Kimin umrunda? Psikoterapinin işe yaradığını anlamak için beyin görüntülemesine ihtiyacımız yok. Sanırım, psikoterapinin etkililiğini gösteren on yıllarca süren psikoloji araştırmaları, bizlerin saf büyüsüne sahip oluncaya kadar boşunaydı. beyin görüntülemesi.

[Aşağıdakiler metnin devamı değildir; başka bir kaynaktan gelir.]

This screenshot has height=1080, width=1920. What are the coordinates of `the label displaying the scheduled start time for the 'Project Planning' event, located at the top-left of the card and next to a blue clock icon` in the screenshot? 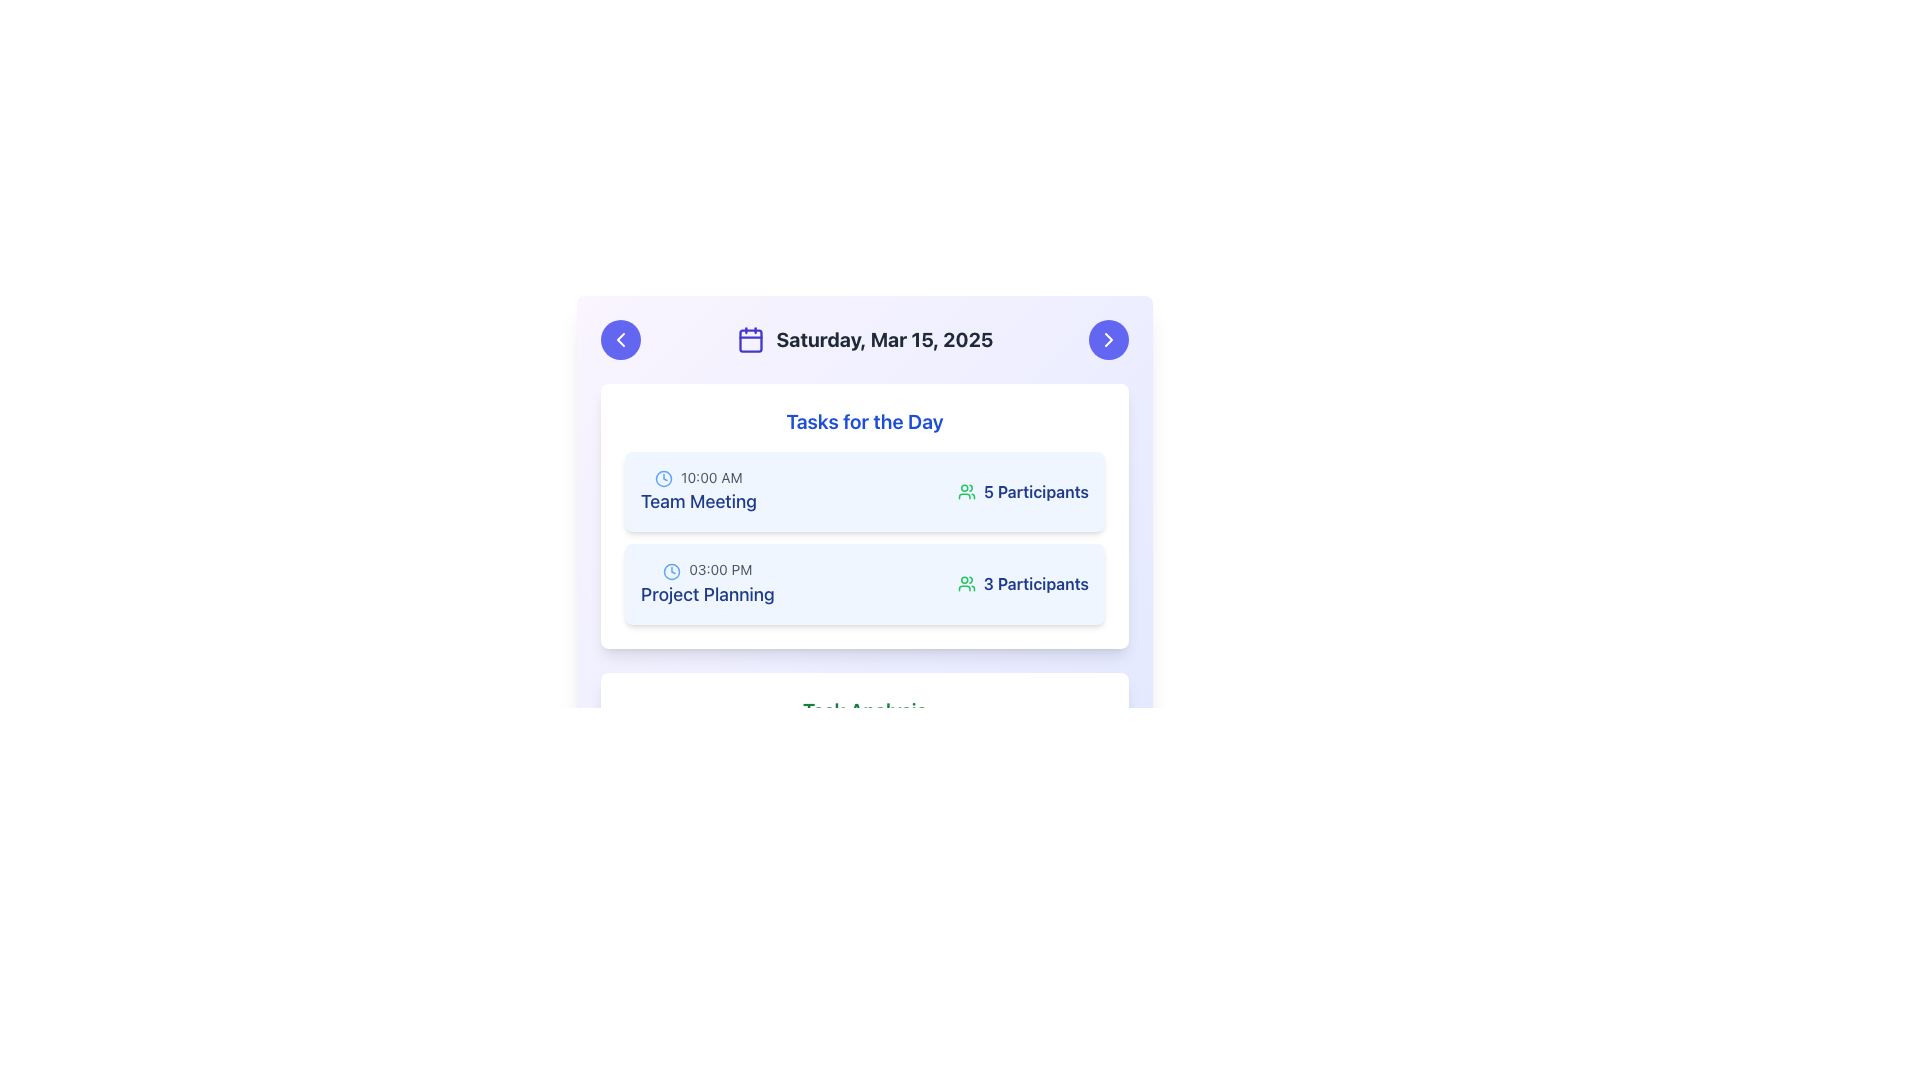 It's located at (707, 570).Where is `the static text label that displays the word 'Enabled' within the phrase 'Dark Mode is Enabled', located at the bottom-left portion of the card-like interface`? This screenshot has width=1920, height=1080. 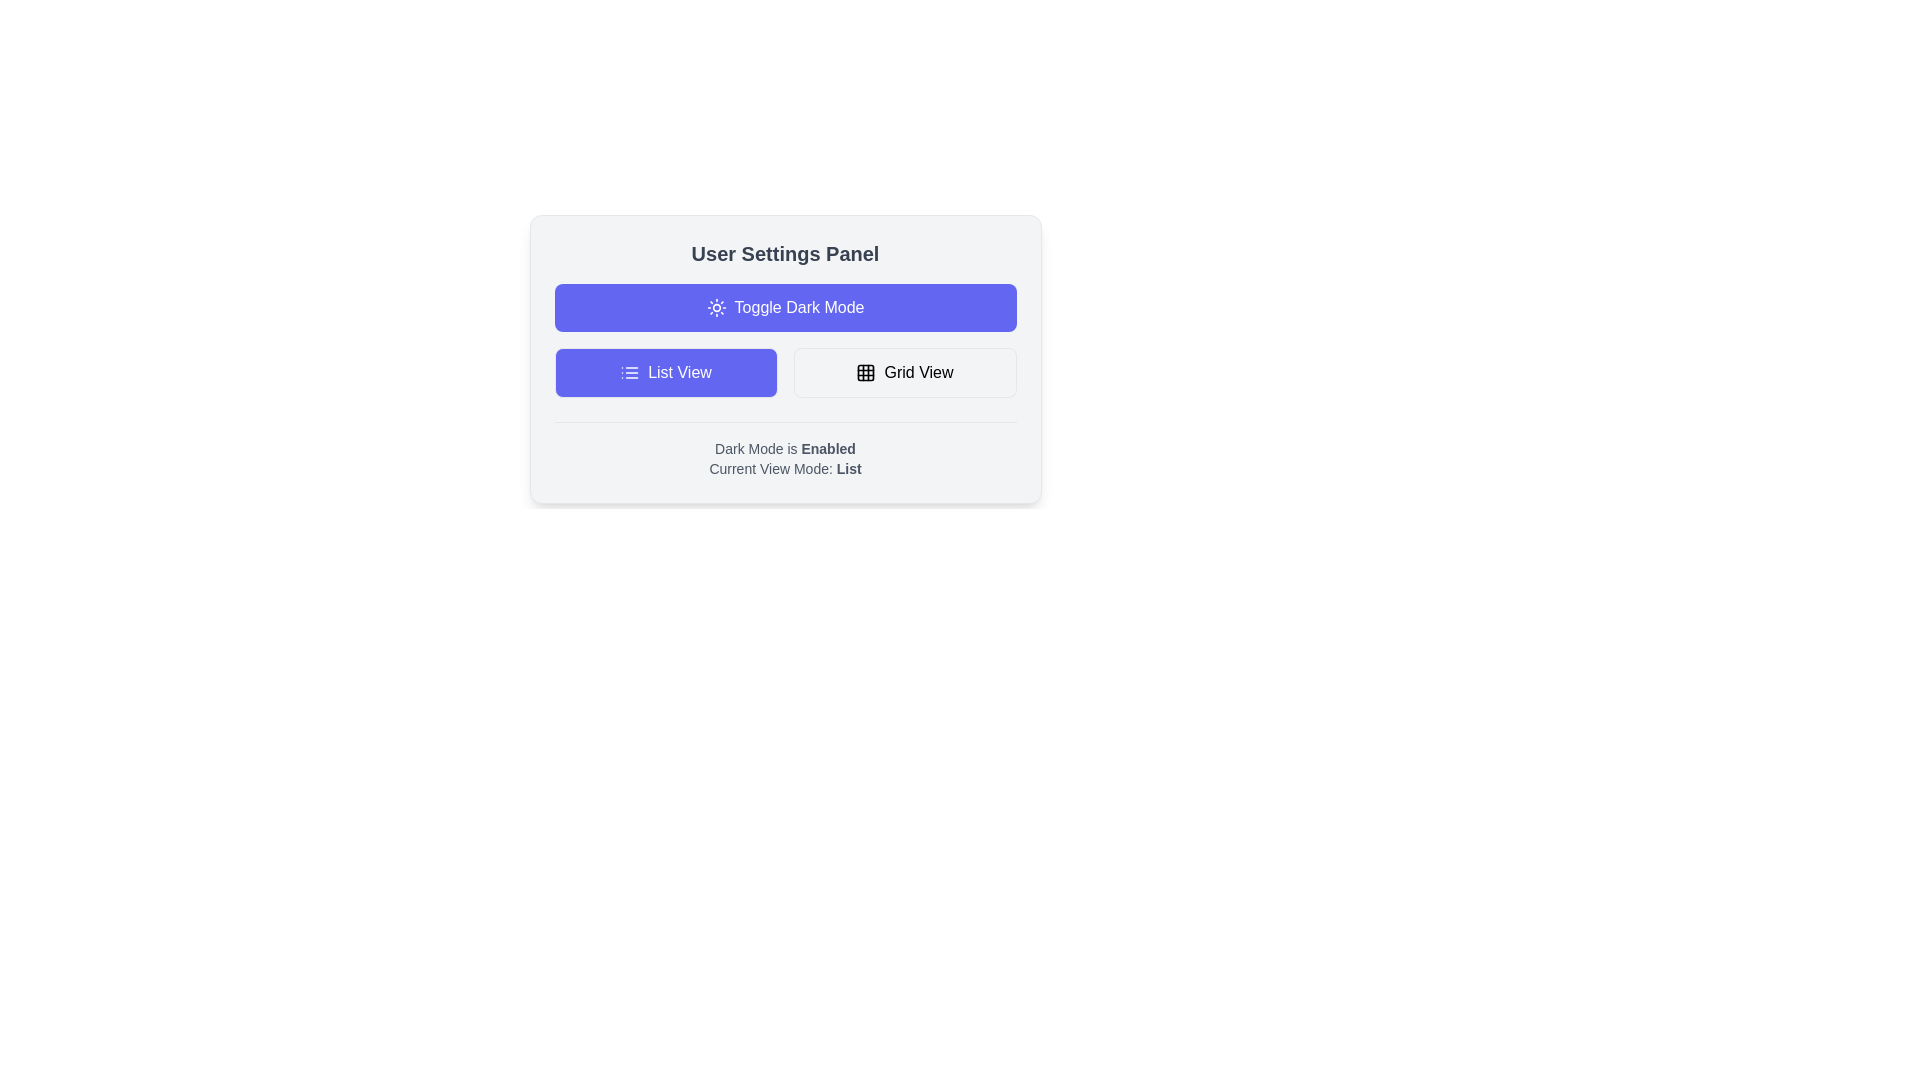
the static text label that displays the word 'Enabled' within the phrase 'Dark Mode is Enabled', located at the bottom-left portion of the card-like interface is located at coordinates (828, 447).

İnsan genetiğini ve zihinsel bozuklukların nörolojik temelini anlamanın önemli, paha biçilmez bir çalışma olduğuna inanıyorum, ancak Kandel gibi makalelerin bir nevi asıl noktayı ıskaladığını düşünüyorum. Bu iş yavaş ve zahmetli ve ileriye doğru atılan her adımda iki adım geri atıyoruz. Aslında ilerleme kaydediyoruz, ancak bu nitelikteki ana akım bir haberde kolayca izlenebilecek veya özetlenebilecek bir ilerleme değil.
Ruhsal bozuklukların tedavisinde, tıbbi bir hastalık için herhangi bir tıbbi tedavinin yanı sıra (ve aslında daha iyi çalışan) pek çok yaklaşımımız var. (Dürüst olmak gerekirse, Kandel akıl hastalıkları için talep ettiği titiz bilimsel verilerin eksikliğini görmek için cerrahi prosedürlerin büyük çoğunluğunun arkasındaki araştırmaya bakmalıdır.)
Genetik, bir gün zihinsel bozuklukları anlamamız için bir çeşit anahtar tutabilir. Ancak bu, son yirmi yılda yüzlerce kez tekrarlanan ve bugün 1989'da olduğundan daha gerçek olmayan bir cümle.